[Saved entries]
=== Begin Enclosure ===

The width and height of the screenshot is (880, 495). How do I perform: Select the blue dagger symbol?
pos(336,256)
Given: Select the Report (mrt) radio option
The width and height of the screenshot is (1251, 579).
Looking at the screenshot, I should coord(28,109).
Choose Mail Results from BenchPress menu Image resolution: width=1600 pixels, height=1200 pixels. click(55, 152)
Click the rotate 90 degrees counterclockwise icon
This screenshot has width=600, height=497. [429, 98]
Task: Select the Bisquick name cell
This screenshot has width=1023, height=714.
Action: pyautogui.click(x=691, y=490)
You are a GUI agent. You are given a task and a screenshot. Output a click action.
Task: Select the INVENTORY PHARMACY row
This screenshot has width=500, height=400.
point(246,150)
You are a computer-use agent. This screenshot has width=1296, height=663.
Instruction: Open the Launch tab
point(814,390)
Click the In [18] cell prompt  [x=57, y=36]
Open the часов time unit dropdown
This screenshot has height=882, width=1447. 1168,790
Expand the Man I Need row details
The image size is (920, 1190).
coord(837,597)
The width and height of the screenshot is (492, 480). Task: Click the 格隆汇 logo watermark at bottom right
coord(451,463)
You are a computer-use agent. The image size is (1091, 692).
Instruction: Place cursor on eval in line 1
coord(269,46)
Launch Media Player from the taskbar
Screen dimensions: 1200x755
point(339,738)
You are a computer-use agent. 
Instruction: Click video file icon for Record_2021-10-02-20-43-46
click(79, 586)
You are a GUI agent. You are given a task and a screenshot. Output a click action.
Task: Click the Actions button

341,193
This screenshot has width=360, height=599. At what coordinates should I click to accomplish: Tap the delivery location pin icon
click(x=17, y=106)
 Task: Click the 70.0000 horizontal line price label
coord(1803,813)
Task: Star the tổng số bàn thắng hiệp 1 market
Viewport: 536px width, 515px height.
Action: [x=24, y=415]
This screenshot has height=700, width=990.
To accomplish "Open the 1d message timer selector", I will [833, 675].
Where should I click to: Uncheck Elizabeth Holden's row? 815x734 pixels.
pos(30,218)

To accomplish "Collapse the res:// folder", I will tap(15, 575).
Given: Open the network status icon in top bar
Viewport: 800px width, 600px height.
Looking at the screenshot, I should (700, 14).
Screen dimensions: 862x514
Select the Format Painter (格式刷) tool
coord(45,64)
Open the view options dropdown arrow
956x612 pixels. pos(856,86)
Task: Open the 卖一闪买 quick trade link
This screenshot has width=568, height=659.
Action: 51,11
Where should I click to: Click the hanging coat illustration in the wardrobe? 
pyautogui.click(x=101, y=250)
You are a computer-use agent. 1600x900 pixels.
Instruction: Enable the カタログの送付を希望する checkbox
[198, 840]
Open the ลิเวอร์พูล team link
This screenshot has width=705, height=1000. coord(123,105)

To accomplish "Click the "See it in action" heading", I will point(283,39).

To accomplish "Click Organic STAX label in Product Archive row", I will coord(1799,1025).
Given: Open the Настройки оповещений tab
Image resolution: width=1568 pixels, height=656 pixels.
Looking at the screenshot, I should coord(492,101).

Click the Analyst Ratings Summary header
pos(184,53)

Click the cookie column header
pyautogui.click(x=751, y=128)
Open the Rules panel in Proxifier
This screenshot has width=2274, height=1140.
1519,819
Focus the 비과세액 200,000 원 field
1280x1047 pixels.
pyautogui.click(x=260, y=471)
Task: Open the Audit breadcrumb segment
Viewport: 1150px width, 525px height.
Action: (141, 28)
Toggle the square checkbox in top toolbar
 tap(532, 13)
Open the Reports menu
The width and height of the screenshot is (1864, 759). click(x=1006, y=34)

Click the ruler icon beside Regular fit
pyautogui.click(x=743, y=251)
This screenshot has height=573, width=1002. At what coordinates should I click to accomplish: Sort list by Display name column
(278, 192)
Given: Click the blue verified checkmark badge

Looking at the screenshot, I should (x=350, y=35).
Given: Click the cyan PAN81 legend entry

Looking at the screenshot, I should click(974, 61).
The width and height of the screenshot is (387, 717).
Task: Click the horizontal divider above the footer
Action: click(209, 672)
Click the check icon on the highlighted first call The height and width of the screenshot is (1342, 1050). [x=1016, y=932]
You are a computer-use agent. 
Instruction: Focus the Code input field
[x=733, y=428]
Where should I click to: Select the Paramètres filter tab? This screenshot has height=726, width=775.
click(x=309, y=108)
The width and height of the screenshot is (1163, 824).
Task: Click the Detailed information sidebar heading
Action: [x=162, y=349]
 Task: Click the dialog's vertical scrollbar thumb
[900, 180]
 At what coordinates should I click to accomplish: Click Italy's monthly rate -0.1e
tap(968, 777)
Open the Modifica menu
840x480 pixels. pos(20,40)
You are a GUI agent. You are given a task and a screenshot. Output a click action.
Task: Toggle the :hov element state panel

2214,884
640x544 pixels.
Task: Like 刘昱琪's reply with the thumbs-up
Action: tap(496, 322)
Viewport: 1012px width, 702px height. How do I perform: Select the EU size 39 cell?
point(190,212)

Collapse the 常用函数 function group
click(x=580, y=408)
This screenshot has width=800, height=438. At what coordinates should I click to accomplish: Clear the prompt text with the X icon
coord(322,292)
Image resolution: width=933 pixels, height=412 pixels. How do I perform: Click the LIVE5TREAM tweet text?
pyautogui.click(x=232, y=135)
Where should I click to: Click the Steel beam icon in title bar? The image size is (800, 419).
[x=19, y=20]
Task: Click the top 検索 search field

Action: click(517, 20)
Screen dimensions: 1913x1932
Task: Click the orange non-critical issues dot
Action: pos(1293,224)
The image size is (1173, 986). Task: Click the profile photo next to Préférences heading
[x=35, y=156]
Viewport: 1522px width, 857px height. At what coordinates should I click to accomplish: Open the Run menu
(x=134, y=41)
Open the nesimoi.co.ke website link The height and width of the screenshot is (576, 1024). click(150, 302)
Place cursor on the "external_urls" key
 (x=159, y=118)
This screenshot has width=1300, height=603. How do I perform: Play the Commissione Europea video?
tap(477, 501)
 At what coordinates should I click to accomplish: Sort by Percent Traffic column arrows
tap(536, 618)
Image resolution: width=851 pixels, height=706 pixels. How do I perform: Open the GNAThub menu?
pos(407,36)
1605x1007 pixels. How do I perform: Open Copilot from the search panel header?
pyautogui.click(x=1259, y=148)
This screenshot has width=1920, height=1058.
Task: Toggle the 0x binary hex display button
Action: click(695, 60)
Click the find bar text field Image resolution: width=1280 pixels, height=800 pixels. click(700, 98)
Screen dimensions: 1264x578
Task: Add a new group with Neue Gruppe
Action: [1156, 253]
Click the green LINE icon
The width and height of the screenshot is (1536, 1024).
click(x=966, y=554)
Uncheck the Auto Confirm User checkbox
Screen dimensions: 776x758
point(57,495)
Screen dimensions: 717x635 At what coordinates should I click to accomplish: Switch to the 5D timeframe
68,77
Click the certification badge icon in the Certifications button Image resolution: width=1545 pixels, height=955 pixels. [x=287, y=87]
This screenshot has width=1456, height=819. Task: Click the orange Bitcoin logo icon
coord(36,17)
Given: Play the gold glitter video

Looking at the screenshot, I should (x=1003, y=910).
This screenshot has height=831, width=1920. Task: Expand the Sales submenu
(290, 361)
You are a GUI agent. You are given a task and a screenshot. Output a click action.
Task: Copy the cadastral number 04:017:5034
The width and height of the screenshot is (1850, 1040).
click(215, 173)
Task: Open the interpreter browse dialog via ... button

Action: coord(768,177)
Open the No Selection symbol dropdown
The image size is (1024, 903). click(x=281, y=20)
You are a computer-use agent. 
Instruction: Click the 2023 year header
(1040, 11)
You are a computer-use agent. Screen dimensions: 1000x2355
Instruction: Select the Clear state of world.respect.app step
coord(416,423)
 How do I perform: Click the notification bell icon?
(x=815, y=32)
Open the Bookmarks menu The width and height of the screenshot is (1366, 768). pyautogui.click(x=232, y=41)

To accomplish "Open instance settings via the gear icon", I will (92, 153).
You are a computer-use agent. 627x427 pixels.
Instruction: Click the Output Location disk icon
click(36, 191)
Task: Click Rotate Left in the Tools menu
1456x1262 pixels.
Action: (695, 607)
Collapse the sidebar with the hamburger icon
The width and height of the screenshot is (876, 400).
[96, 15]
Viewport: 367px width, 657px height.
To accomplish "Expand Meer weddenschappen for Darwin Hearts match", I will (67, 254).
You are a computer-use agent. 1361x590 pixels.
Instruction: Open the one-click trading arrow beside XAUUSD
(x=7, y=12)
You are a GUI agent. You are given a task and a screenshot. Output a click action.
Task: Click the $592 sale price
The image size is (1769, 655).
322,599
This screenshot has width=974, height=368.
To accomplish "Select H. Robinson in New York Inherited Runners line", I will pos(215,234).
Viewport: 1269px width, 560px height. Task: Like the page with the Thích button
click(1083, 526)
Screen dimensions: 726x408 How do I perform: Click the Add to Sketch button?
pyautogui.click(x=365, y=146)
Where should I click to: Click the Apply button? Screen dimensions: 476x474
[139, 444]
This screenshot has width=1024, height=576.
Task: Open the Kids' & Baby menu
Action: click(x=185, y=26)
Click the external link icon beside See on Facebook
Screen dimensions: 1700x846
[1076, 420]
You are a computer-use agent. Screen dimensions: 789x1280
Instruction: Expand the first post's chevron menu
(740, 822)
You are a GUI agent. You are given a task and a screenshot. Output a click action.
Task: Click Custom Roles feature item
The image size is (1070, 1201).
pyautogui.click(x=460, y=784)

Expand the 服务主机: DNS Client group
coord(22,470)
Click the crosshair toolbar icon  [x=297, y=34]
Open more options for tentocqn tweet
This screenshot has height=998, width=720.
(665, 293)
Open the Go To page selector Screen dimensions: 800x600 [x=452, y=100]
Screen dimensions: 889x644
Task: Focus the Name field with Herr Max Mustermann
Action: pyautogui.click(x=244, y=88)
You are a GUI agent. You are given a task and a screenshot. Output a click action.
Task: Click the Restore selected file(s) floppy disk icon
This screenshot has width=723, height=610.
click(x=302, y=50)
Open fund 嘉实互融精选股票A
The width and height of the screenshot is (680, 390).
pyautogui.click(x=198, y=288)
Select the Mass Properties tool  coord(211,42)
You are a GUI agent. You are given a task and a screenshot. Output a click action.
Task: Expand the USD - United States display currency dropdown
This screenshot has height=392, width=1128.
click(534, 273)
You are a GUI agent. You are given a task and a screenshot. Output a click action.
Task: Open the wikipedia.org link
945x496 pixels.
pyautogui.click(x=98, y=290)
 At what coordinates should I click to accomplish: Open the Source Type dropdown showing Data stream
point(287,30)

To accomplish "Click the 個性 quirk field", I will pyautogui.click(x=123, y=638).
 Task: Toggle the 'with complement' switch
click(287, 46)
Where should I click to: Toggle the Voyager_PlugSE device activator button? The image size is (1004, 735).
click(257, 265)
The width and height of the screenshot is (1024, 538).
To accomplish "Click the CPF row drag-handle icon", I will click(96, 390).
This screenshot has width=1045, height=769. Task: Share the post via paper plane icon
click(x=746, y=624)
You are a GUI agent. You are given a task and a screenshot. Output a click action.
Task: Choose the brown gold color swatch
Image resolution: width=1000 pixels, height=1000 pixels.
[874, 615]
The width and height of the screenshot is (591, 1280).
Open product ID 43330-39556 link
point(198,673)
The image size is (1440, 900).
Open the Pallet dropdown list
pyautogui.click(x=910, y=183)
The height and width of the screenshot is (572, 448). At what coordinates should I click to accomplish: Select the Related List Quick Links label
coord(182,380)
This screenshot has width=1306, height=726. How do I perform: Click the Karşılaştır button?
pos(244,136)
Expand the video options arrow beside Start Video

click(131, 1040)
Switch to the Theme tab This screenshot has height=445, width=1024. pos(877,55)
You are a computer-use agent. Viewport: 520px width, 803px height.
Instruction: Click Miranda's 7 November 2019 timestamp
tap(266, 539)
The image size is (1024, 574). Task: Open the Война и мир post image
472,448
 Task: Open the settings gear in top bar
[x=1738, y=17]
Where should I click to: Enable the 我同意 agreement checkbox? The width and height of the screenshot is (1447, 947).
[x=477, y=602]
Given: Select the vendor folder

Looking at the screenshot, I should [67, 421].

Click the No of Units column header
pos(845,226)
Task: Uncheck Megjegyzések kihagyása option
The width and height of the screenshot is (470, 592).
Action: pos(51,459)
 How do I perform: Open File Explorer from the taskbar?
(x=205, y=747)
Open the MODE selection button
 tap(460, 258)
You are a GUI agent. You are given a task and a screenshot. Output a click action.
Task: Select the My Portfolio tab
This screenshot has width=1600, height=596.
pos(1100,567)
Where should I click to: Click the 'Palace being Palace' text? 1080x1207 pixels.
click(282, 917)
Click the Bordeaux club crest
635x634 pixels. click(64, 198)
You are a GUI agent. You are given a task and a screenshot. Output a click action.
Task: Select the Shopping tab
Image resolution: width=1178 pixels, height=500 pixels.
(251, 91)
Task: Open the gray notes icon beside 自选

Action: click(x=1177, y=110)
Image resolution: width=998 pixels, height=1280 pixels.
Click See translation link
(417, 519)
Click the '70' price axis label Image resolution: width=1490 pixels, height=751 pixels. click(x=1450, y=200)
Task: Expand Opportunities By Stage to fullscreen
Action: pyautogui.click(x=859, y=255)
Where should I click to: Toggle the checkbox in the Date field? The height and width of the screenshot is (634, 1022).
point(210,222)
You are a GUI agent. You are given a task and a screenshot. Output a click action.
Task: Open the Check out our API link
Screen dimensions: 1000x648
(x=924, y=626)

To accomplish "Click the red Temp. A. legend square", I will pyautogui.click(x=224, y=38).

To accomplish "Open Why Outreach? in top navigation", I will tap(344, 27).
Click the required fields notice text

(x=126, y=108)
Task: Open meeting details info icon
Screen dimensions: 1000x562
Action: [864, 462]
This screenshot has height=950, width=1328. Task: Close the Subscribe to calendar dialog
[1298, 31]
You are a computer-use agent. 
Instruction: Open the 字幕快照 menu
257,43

=== End Enclosure ===

[Problem to work on] The lines you return should be those above that contain the word "Choose", every one of them.

[Response]
Choose Mail Results from BenchPress menu Image resolution: width=1600 pixels, height=1200 pixels. click(55, 152)
Task: Choose the brown gold color swatch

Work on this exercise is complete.